Thursday, January 10, 2013

Vikings, Greenland, and the Medieval Warm Period

The standard story is that the Vikings, ferocious warriors all, settled in Greenland during the balmy Medieval Warm Period, and then bailed when the MWP ended and the weather turned colder.

Maybe not.

As der Spiegel reports, they might just have gotten homesick -- too isolated from trade, too far from home:
The descendants of the Vikings had persevered in their North Atlantic outpost for almost 500 years, from the end of the 10th century until the mid-15th century. The Medieval Warm Period had made it possible for settlers from Norway, Iceland and Denmark to live on hundreds of scattered farms along the protected fjords, where they built dozens of churches and even had bishops.

Their disappearance remains a mystery to this day. Until now, many experts had assumed that the cooling of the climate and the resulting crop failures and famines had ushered in the end of the Scandinavian colony. But now a Danish-Canadian team of scientists believes that it can refute this theory of decline.
These scientists looked at the bones left on Greenland -- of the human inhabitants, of their lifestock, and of what they fished.

They found that, when the warming ended, the Vikings quickly turned to seafood, especially seals. Which makes sense -- no one's going to just starve to death, especially hard-assed warrior types.

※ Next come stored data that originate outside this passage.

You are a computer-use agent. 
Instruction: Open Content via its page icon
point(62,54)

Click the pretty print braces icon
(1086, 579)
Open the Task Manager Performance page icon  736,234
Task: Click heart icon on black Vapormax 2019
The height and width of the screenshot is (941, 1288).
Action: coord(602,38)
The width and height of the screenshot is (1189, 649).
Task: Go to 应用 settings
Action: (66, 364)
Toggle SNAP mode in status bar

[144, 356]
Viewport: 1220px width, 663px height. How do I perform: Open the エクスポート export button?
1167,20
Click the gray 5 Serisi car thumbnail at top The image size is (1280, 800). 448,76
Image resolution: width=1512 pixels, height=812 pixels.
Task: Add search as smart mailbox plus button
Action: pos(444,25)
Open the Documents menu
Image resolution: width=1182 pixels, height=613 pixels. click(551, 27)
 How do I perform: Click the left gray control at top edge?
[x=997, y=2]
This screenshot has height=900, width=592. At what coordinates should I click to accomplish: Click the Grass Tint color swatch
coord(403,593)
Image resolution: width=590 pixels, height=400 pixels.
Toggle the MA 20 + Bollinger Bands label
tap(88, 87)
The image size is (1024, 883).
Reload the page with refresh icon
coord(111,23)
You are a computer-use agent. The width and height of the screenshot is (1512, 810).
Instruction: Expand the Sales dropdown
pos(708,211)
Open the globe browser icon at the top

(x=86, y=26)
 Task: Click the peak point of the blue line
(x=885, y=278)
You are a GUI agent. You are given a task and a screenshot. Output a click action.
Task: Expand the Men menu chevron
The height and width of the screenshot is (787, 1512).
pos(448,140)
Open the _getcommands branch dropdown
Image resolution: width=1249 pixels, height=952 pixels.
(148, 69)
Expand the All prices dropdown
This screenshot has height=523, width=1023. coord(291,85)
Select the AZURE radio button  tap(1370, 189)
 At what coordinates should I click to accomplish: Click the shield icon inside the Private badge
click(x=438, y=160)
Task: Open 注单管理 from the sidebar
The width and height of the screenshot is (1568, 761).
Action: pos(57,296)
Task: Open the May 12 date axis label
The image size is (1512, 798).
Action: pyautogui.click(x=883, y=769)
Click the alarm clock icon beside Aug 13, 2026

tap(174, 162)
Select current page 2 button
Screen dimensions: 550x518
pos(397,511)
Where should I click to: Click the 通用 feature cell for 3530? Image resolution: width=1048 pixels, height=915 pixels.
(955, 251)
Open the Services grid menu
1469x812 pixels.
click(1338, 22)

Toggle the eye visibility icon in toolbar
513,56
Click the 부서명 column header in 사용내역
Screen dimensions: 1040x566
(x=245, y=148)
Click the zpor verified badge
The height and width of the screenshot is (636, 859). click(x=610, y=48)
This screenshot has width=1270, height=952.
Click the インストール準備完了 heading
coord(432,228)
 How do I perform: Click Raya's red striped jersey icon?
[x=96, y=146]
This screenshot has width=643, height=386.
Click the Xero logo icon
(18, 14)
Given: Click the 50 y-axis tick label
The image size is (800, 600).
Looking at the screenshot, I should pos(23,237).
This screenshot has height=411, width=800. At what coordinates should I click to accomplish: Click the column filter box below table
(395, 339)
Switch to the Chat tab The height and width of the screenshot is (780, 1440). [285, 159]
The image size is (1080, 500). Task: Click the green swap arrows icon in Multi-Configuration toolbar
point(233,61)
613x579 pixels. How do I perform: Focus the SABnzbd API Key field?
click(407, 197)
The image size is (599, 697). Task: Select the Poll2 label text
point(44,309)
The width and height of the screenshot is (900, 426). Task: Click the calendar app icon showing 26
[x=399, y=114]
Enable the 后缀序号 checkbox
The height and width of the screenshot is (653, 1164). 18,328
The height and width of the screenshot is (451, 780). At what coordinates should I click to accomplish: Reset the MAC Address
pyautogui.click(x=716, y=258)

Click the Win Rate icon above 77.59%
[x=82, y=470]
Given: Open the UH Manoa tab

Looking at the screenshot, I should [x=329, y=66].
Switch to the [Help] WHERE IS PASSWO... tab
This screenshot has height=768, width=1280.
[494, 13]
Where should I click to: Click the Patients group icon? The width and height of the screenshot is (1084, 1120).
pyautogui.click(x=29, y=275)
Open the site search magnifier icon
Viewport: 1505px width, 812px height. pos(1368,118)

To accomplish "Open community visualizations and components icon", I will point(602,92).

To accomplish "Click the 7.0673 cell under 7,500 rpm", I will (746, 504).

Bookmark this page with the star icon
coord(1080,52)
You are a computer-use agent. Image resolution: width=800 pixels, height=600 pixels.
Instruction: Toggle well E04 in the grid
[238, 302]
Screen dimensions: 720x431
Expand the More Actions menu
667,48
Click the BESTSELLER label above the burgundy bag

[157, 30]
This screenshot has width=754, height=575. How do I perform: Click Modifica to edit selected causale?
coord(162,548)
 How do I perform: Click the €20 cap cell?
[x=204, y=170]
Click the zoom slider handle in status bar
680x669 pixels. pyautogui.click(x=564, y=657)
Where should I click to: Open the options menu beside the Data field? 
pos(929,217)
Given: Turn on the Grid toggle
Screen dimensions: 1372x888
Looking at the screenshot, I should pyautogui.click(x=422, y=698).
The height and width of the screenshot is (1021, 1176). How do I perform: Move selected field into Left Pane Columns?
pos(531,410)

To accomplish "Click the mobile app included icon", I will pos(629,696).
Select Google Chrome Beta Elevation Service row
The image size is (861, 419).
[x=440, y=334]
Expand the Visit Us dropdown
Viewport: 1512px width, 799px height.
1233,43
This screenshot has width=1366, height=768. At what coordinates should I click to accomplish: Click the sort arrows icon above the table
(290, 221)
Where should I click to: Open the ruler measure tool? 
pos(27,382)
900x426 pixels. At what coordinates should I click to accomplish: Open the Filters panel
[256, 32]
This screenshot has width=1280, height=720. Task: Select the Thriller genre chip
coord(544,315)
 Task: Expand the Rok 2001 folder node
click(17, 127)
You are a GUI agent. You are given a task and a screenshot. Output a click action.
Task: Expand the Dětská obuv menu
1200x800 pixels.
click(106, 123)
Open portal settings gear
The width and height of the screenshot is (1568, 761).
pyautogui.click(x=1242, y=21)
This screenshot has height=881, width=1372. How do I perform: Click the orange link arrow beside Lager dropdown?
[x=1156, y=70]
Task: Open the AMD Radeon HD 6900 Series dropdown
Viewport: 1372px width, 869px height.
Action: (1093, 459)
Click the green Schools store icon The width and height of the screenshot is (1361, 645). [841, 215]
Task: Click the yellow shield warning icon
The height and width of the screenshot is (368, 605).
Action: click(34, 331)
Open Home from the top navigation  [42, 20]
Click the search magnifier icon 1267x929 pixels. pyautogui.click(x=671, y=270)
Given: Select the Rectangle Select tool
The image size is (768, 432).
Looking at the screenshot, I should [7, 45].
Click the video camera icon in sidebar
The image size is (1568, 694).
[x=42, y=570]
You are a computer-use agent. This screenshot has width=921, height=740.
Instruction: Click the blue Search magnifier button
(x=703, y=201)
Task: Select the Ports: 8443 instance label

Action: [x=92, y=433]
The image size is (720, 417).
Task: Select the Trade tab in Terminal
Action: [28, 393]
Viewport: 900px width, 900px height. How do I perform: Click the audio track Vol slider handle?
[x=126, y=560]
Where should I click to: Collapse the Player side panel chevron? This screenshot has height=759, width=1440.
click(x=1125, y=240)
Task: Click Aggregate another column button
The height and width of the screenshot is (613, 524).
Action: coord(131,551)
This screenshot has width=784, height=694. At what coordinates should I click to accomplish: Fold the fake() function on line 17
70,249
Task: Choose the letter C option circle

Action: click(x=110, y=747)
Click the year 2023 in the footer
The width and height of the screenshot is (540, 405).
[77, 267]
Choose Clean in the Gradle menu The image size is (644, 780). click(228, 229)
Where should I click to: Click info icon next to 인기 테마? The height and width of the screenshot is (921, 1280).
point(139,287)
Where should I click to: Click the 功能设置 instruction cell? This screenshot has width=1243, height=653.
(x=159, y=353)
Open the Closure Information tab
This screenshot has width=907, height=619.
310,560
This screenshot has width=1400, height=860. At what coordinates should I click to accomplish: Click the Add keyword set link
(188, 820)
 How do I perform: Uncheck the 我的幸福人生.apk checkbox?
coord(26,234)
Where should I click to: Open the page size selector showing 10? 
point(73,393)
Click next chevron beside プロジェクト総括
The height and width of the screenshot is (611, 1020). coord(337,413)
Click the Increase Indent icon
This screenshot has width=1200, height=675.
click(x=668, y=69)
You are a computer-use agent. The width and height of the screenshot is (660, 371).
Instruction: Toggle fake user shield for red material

The rest of the story seems more speculative, but plausible:
The scientists suspect that a combination of causes made life there unbearable for the Scandinavian immigrants. For instance, there was hardly any demand anymore for walrus tusks and seal skins, the colony's most important export items. What's more, by the mid-14th century, regular ship traffic with Norway and Iceland had ceased.

As a result, Greenland's residents were increasingly isolated from their mother countries. Although they urgently needed building lumber and iron tools, they could now only get their hands on them sporadically. "It became more and more difficult for the Greenlanders to attract merchants from Europe to the island," speculates Jette Arneborg, an archeologist at the National Museum of Denmark, in Copenhagen. "But, without trade, they couldn't survive in the long run."

The settlers were probably also worried about the increasing loss of their Scandinavian identity. They saw themselves as farmers and ranchers rather than fishermen and hunters. Their social status depended on the land and livestock they owned, but it was precisely these things that could no longer help them produce what they needed to survive.
In the end, the inhabitants of Greenland just might have seen no future for themselves there, and returned "home." The lack of valuable tchotchkes suggests the departure was orderly, and not the result of disease or calamity, which you would expect if the climate were failing.

The great thing about history is that is it always more complex than we assume. This seems like another example that proves that rule.